CATBIRD SEAT: The state of hockey in Cloquet

Post by kniven »

first realized how important the story we did last week on the Cloquet-Esko-Carlton hockey classification was when I looked at my Twitter feed.

The Pine Journal’s story had been picked up by @followthepuck, the Twitter feed for the statewide hockey website of the same name. Only, the Pine Journal wasn’t the website to which I was directed. It was the Grand Forks Herald, which told me something.

When the CEC hockey programs think about changing classes, it’s evidently news in North Dakota.

So, let’s take a moment to consider this.

Cloquet School Board member Jim Crowley, who by every account I’ve ever seen and in every personal experience I’ve ever had with him is a thoroughly decent human being, asked Activities Director Tom Lenarz to poll the players and parents as to whether the programs should drop to Class A to bring them in line with Minnesota State High School League enrollment guidelines.


Crowley’s argument was that dropping to Class A would give more Cloquet athletes (and of course, those in the program from Esko and Carlton) a better chance to compete at the state tournament.


The girls’ program was polled first, and elected to stay in Class AA. The boys’ program, to the best of my knowledge, would rather die than drop.


I’m here to say that this is a good thing.


I tried to reach Crowley for this article but was not able to speak with him before deadline. He’s a sports parent, and as such understands the competitive element.

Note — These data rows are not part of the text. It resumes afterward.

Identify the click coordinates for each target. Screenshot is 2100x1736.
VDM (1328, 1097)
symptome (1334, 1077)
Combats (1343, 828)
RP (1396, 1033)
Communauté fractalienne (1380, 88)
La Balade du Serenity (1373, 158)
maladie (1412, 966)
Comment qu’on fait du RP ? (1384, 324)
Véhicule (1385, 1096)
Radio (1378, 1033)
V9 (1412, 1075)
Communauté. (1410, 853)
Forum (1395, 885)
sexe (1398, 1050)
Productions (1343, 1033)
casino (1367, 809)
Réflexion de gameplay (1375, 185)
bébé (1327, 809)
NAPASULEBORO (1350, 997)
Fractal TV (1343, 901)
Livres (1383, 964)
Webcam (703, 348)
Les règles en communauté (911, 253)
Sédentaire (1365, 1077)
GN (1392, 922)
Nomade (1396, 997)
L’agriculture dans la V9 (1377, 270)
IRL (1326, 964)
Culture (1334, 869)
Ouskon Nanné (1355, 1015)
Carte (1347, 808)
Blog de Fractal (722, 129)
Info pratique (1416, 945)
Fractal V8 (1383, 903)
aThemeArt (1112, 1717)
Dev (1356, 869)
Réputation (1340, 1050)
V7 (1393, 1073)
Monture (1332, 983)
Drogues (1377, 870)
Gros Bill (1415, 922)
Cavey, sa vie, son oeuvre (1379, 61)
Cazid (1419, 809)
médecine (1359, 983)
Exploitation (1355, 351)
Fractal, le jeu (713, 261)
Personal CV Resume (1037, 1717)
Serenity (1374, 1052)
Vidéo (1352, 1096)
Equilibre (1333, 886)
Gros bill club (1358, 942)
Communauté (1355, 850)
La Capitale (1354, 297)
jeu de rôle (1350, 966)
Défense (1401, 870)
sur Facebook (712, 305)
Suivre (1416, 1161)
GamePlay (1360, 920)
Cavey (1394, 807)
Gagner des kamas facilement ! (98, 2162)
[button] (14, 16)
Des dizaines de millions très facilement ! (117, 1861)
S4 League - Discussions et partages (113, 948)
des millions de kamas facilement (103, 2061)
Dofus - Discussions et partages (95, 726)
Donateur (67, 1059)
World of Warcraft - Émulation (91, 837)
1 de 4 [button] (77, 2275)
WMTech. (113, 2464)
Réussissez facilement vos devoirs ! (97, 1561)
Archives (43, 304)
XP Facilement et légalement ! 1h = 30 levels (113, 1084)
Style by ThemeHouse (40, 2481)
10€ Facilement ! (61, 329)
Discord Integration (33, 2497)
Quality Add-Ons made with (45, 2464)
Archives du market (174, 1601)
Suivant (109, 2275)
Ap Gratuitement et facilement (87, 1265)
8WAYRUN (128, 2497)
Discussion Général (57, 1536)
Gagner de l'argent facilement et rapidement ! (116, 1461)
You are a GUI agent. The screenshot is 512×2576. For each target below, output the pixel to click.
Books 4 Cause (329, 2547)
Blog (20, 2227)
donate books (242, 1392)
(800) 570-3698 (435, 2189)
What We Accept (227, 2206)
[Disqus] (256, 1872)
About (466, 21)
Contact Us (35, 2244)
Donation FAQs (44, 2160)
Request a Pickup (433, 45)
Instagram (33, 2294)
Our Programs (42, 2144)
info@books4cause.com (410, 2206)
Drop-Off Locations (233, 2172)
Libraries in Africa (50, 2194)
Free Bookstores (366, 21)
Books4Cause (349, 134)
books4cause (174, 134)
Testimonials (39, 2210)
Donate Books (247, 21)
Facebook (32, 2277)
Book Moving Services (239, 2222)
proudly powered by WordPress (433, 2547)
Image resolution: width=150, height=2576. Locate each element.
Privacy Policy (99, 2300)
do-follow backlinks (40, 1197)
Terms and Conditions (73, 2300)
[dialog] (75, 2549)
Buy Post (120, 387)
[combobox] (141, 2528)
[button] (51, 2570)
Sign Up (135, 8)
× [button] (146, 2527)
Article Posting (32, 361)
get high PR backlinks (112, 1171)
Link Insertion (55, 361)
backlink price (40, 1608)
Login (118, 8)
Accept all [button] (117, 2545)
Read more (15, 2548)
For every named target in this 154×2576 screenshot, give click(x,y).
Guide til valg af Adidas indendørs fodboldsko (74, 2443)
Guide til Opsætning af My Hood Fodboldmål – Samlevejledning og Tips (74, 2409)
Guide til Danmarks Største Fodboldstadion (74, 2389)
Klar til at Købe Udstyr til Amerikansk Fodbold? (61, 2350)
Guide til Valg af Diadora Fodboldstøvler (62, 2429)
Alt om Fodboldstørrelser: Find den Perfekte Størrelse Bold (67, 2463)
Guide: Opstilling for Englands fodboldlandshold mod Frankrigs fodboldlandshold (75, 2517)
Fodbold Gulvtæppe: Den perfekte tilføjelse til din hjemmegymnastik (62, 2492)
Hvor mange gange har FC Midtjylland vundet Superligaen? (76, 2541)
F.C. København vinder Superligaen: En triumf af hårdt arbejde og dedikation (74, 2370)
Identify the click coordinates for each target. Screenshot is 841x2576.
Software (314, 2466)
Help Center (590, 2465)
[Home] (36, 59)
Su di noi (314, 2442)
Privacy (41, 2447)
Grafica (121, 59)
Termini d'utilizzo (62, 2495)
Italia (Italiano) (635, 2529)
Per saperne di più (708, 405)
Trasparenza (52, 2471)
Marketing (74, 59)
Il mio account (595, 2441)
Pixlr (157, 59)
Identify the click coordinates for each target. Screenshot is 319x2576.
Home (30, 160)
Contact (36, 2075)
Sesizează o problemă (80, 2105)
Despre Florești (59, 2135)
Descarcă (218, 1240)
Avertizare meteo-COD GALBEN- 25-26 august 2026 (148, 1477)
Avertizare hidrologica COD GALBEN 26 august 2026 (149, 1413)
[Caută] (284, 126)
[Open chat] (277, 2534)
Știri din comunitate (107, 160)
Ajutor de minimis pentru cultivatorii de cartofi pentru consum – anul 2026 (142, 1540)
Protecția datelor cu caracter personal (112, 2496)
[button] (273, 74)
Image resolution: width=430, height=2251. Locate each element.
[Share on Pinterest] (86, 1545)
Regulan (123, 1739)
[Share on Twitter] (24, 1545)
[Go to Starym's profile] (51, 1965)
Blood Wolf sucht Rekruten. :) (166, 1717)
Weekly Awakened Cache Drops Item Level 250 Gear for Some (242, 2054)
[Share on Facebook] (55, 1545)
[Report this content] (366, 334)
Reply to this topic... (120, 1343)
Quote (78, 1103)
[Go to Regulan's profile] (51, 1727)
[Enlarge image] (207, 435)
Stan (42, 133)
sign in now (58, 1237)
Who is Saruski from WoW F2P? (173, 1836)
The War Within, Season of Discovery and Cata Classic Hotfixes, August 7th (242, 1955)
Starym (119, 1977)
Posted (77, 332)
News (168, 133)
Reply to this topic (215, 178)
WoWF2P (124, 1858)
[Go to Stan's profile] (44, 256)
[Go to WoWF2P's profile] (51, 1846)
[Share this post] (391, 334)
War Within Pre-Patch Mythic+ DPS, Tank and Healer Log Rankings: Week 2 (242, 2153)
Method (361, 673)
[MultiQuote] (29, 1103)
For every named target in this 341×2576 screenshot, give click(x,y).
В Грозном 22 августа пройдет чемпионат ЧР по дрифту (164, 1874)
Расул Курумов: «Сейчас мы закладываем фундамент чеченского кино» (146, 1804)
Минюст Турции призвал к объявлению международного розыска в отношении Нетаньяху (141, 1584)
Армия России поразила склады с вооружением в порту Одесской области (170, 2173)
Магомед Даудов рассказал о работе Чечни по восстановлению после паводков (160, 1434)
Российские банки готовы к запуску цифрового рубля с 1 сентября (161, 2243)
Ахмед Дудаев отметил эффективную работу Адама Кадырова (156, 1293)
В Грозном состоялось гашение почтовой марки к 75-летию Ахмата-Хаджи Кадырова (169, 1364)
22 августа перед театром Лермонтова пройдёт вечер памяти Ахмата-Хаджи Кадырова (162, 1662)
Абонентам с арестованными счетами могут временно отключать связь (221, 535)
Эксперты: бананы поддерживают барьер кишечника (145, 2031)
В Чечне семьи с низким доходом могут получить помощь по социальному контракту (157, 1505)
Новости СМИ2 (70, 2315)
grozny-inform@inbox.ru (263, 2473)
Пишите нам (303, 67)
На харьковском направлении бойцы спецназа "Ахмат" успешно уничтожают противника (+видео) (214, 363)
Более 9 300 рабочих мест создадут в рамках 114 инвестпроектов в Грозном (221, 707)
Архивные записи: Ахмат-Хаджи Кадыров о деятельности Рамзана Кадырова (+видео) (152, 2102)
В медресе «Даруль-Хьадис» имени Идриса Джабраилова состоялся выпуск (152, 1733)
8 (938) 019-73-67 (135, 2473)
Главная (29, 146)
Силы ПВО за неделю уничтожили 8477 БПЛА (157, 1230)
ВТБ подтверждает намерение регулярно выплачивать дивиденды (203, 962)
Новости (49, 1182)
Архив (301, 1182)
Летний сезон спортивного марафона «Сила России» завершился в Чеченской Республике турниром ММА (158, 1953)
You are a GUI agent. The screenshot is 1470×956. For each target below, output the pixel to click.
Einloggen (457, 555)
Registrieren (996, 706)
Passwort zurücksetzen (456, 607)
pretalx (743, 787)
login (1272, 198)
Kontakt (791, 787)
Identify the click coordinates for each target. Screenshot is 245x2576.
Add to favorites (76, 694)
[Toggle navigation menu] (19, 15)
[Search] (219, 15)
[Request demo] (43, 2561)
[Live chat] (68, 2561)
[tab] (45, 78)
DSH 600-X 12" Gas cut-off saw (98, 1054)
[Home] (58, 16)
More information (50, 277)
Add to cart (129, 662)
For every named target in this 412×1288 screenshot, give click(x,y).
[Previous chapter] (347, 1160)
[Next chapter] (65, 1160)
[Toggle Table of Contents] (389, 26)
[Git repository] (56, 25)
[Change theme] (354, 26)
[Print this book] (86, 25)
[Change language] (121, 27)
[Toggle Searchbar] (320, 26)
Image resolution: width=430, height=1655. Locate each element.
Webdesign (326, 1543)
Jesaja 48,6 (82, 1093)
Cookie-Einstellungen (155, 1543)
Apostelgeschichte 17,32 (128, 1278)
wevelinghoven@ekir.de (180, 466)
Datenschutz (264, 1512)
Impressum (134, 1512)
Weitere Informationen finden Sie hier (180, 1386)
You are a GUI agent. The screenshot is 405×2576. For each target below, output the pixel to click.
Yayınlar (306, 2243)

But when I talked with boys Coach Dave Esse last week, he struck the right note. He said that it isn’t always about getting to State.


In the early 1990s, the MSHSL wrecked the best thing going, which was the one-class state hockey tournament. Back then, it wasn’t about getting everyone to State, and the result was the most amazing state tournament anywhere in the nation. It still is — the boys state hockey tournament is the best-attended high school sports event in the United States.


But now it crowns two champions. Longtime readers of this column know my feelings about that.


For the MSHSL, it’s all about sportsmanship, unless you happen to be named Kailee Kiminski.


Esse said it best: He’d rather go to State once every 10 or 12 years and beat the best than go more often and beat lesser programs.


The fact that Duluth East is now the seven-time defending Section 7AA champion tends to put a damper on other kids going to State, but that really raises the bar for them rather than punishes them. Elk River had a marvelous team this season — in fact, one of the highest-scoring offenses in the state — but they couldn’t knock the Greyhounds from their perch. That’s something to shoot for, not something to run away from.


One of the arguments used before the school board was that the combined enrollment of the schools of 1,070 was one of the smallest in the top classes. Yet Duluth Marshall, with a 9-12 enrollment of 268 students, has opted up to Class AA for the next two years, and it’s quite arguable that the best program in the area is not Duluth East’s but Hermantown’s, with a 9-12 enrollment of 615.


Now, you can argue that Marshall as a private school has an advantage because they draw from other schools’ feeder programs instead of having one of their own. And that’s why I’ve argued in the past that all private schools should either have to opt up or have their own state tournament as a simple fairness issue. Yet Marshall, which was once the laughingstock of the Duluth hockey community after losing 21-1 to a Dave Spehar-led East team, did it the hard way. They got better. Much better. And now they are moving up.


The argument is also that Hermantown should move up too, and I’m one that subscribes to that theory too. Clearly they have nothing left to prove in Class A, and should they win the state tournament this week they will simply reinforce that point.


But good programs can be built with small student bodies.


Enrollment isn’t the issue. Hard work and pride in the product is, and the CEC programs have that in spades. Both of them. It would be a crying shame if they dropped down.


And if they ever did, it would even be news in North Dakota.